Source material
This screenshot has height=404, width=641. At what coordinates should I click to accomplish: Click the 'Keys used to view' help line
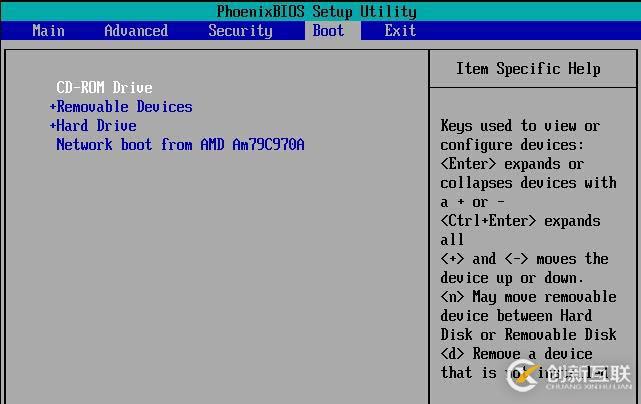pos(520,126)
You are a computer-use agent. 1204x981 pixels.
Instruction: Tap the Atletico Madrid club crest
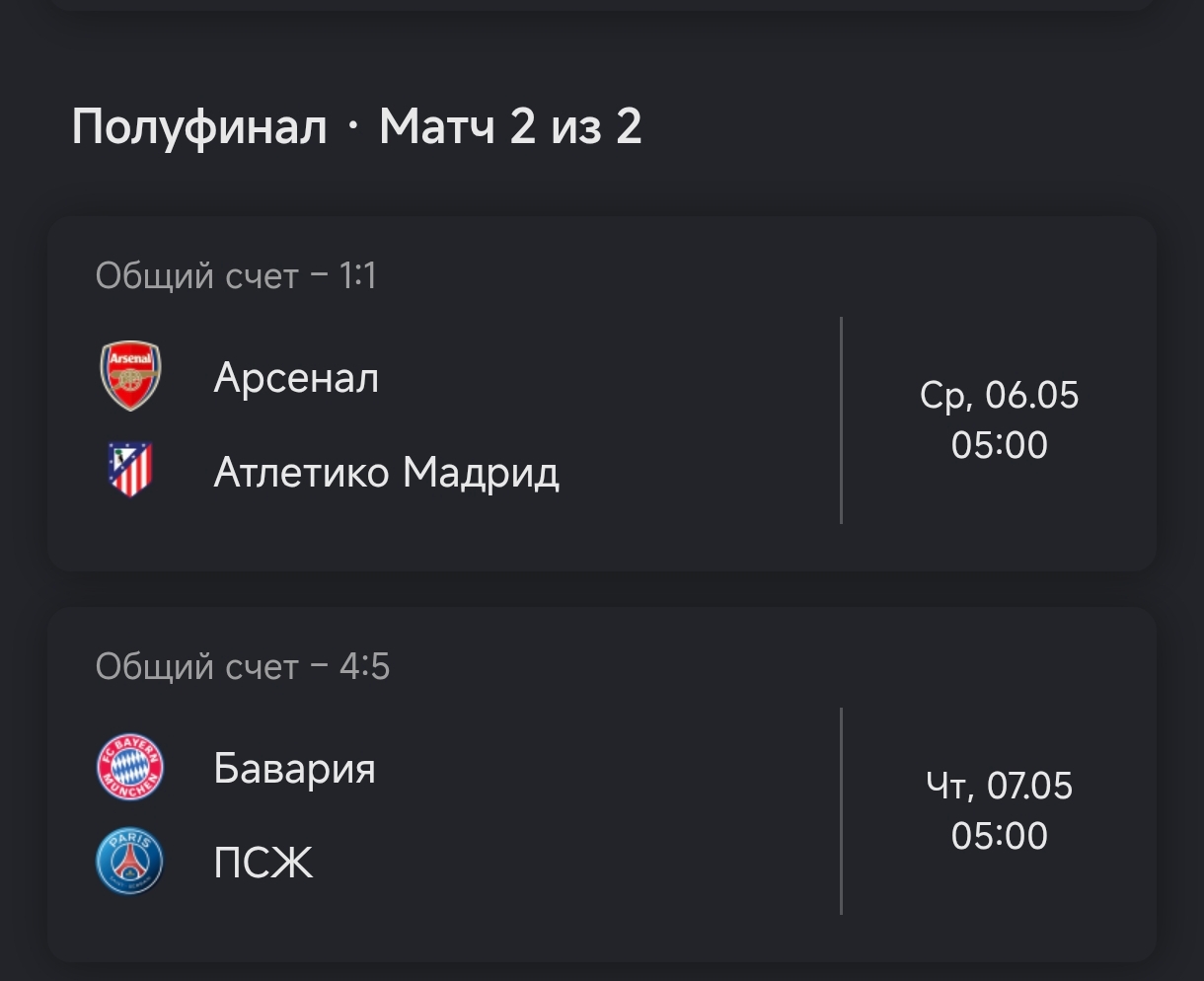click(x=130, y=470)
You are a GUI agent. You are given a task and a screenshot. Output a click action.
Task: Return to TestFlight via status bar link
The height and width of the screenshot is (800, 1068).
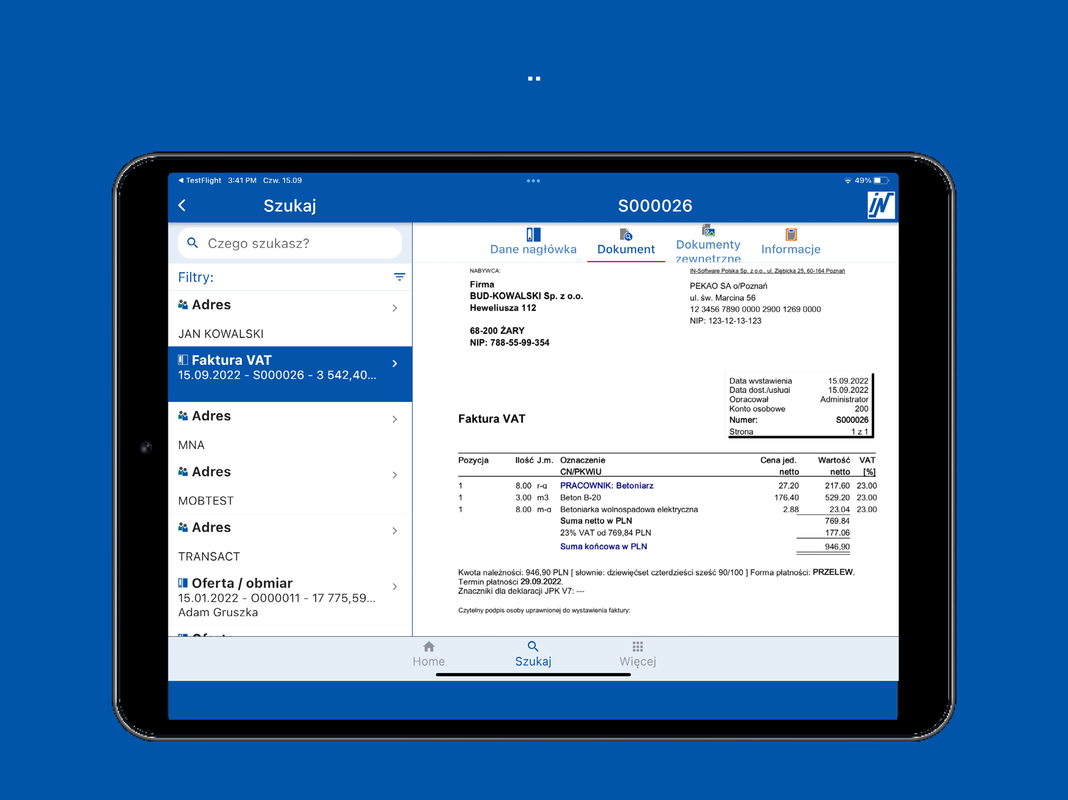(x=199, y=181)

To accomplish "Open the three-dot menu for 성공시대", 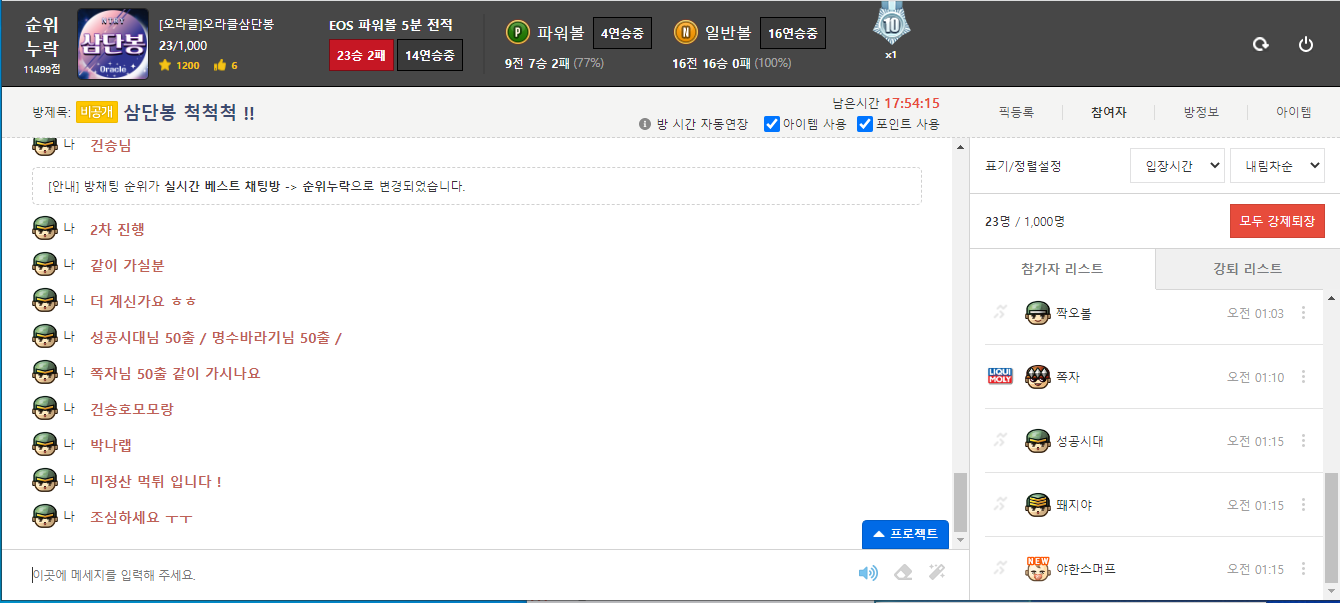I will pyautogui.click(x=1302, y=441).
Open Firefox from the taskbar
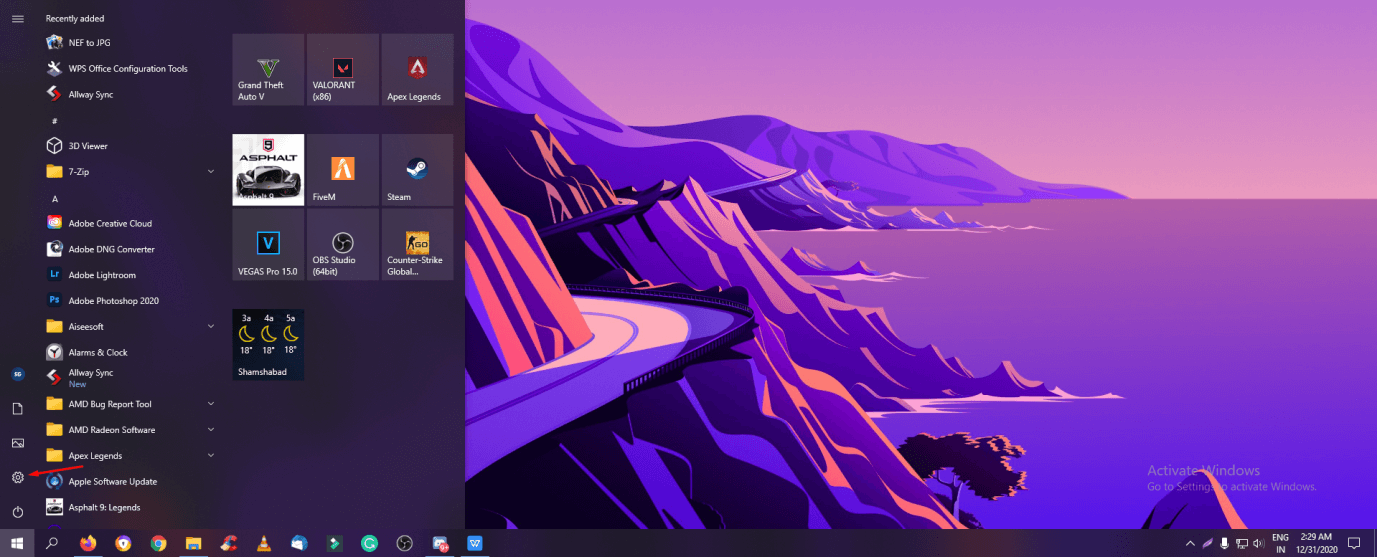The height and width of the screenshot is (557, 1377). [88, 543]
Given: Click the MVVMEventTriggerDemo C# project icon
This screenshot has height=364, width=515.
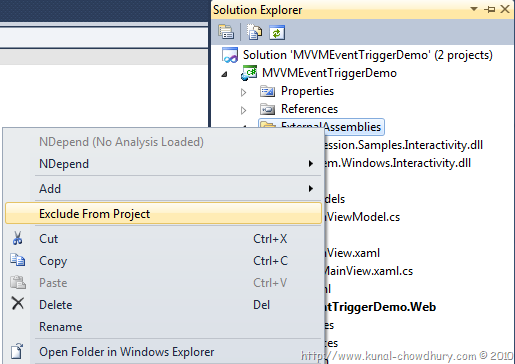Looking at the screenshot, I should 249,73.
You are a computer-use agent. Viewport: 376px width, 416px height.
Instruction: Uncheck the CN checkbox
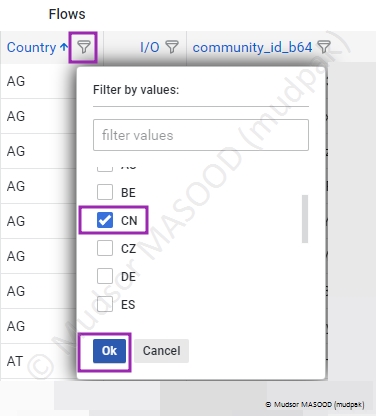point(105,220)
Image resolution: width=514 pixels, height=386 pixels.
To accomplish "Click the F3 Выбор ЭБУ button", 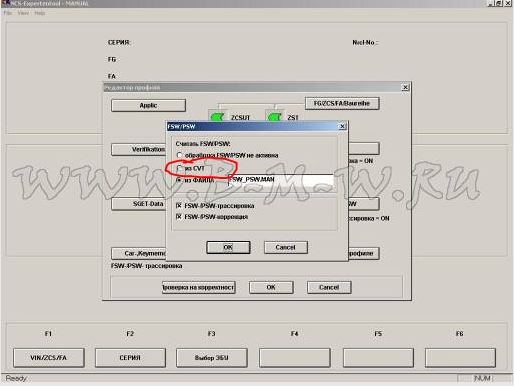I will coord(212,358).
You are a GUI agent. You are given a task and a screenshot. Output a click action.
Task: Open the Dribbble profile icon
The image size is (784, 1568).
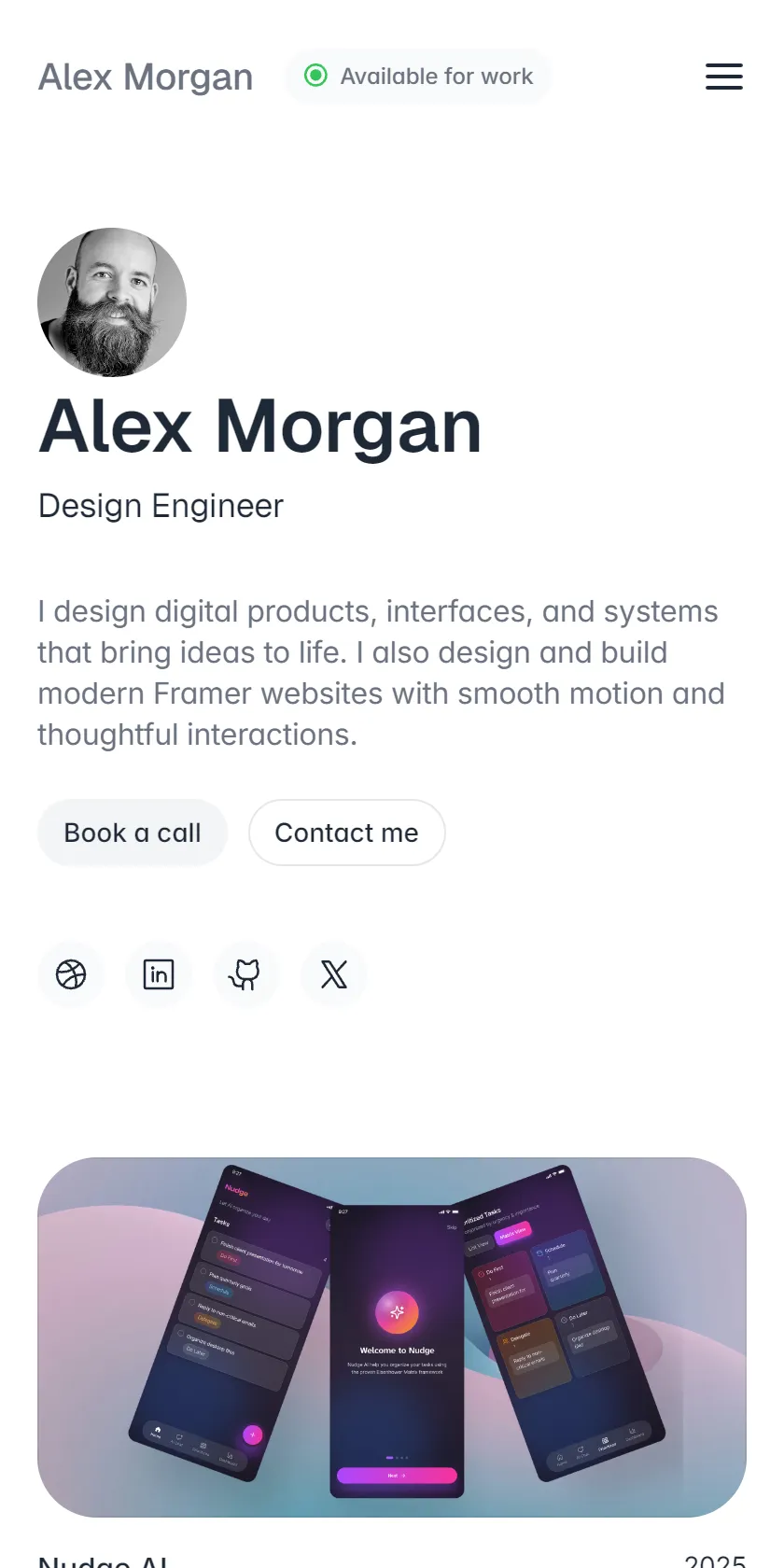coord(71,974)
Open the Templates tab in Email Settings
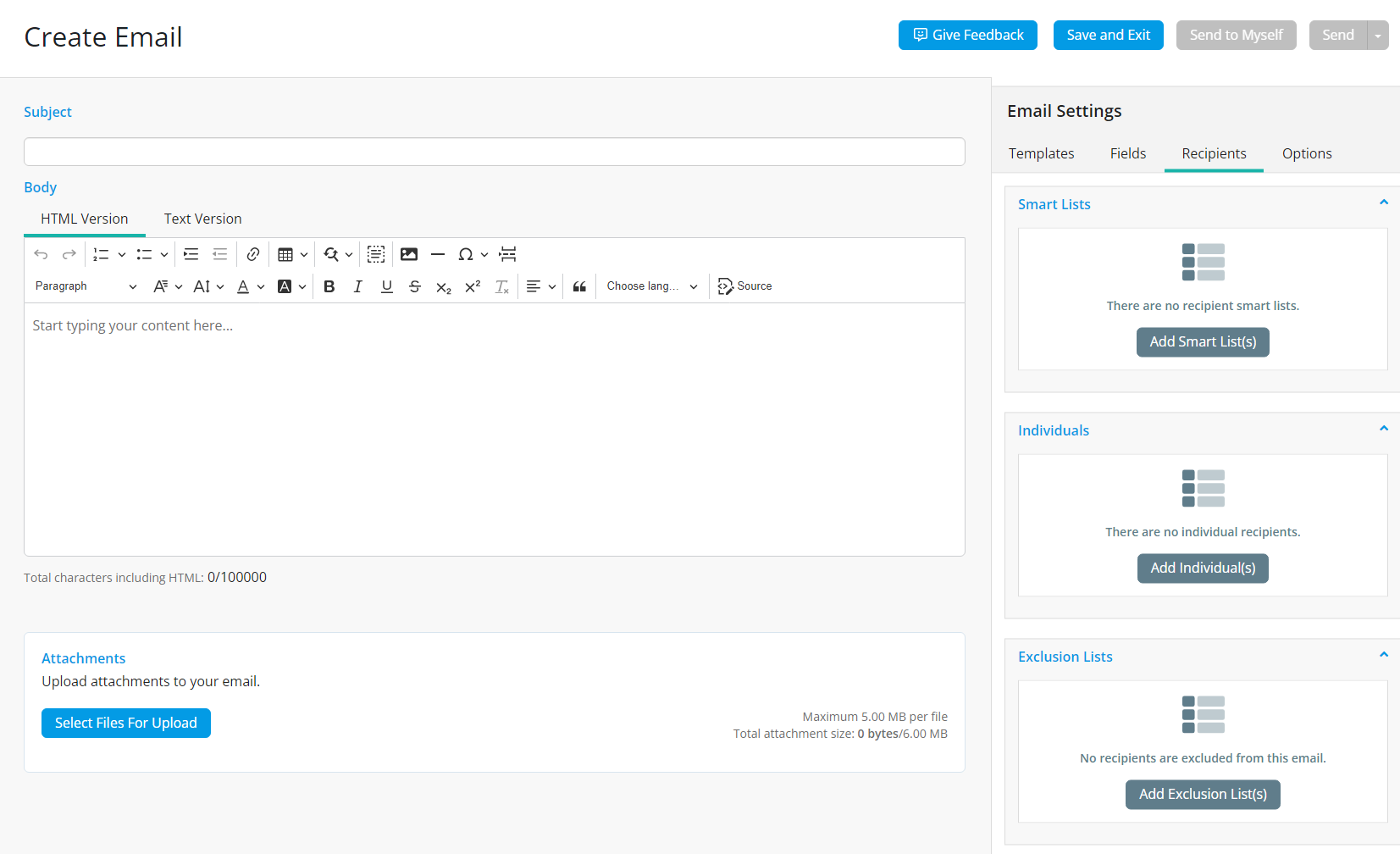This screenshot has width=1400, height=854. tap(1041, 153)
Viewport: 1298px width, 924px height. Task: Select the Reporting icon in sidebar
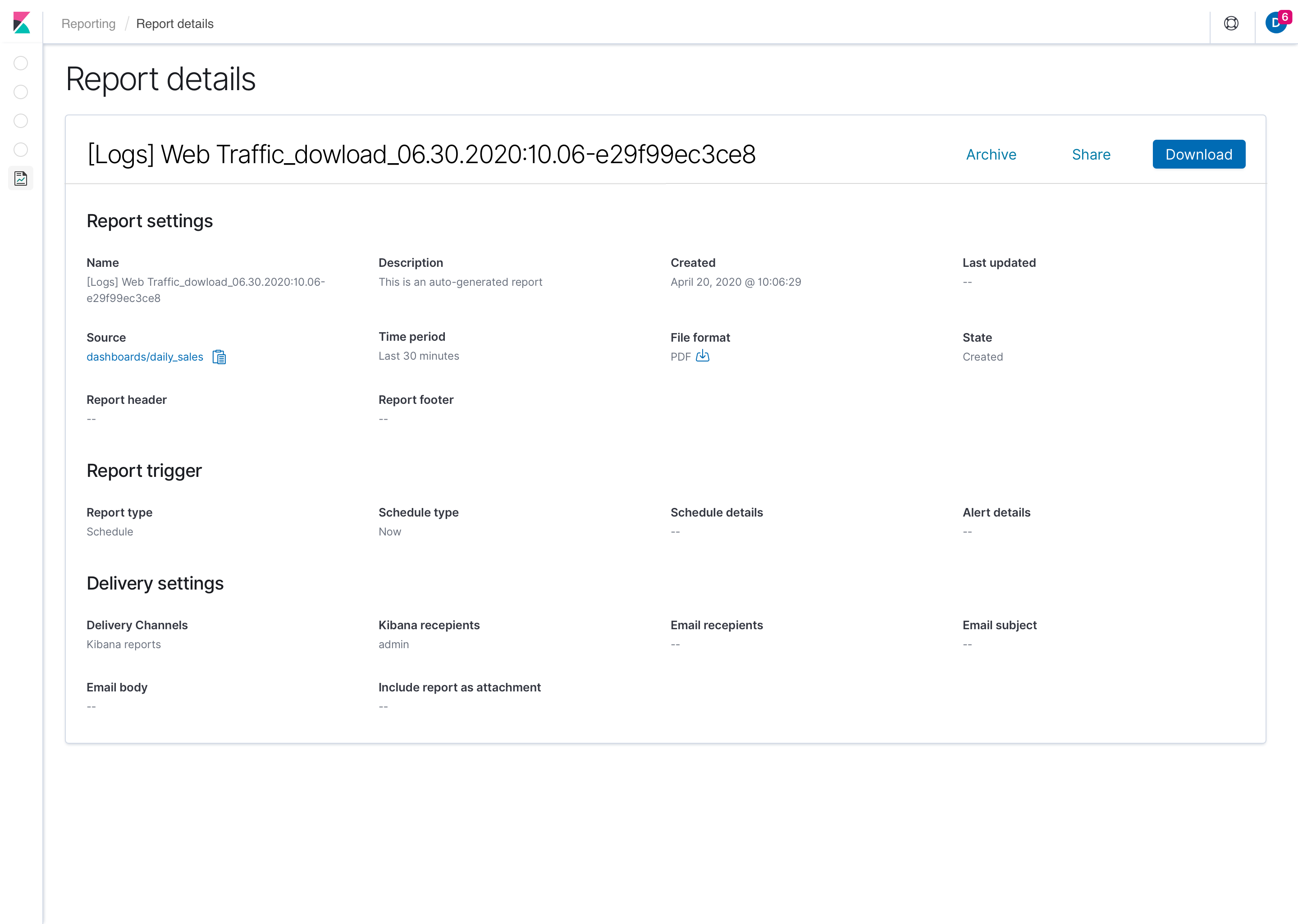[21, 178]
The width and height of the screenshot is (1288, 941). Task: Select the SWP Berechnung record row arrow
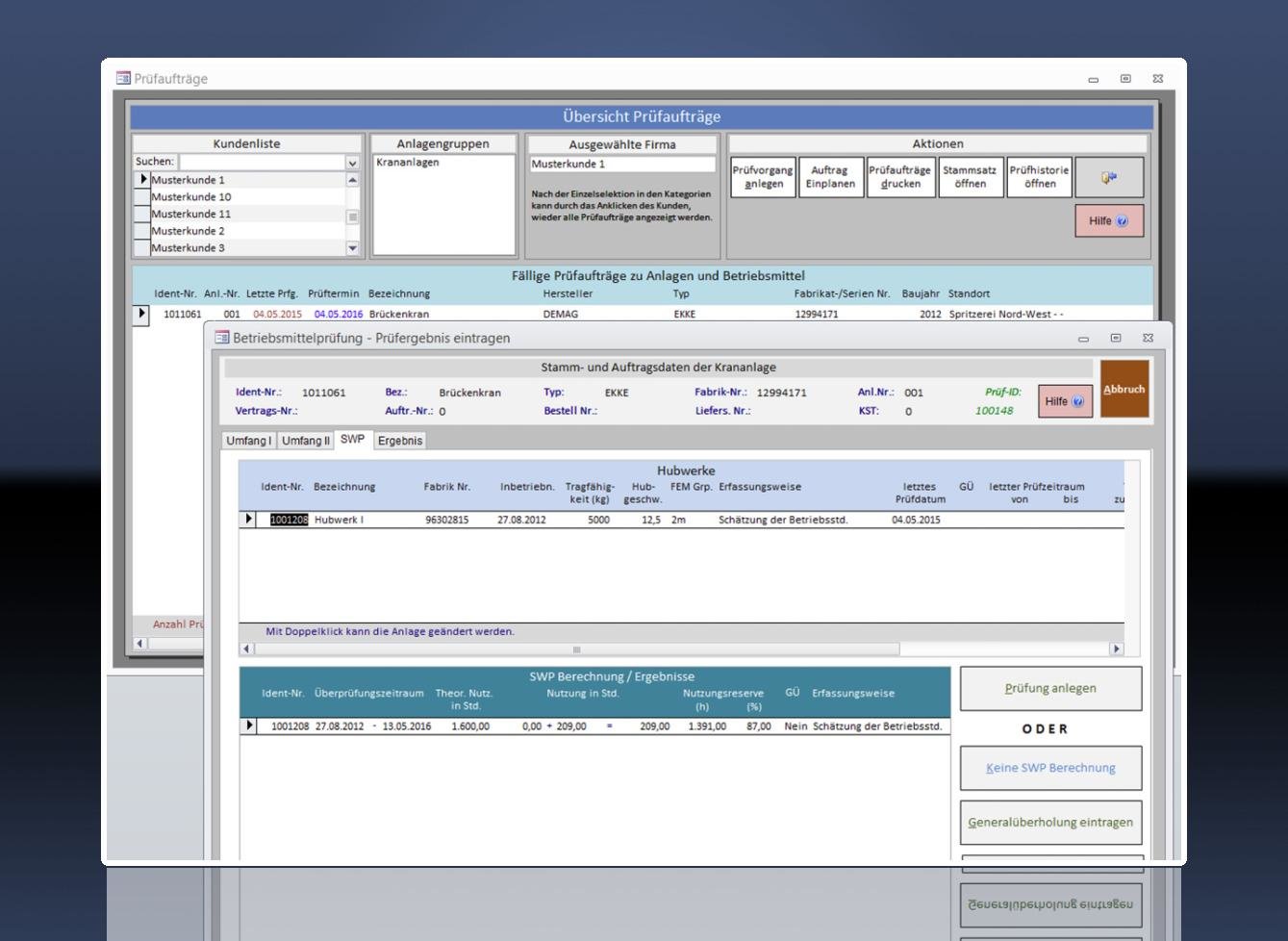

To do
Of the lines above, copy each one that contains the word "pixels".

Result of this exercise
You are a computer-use agent. 1204x981 pixels.
Image resolution: width=514 pixels, height=386 pixels.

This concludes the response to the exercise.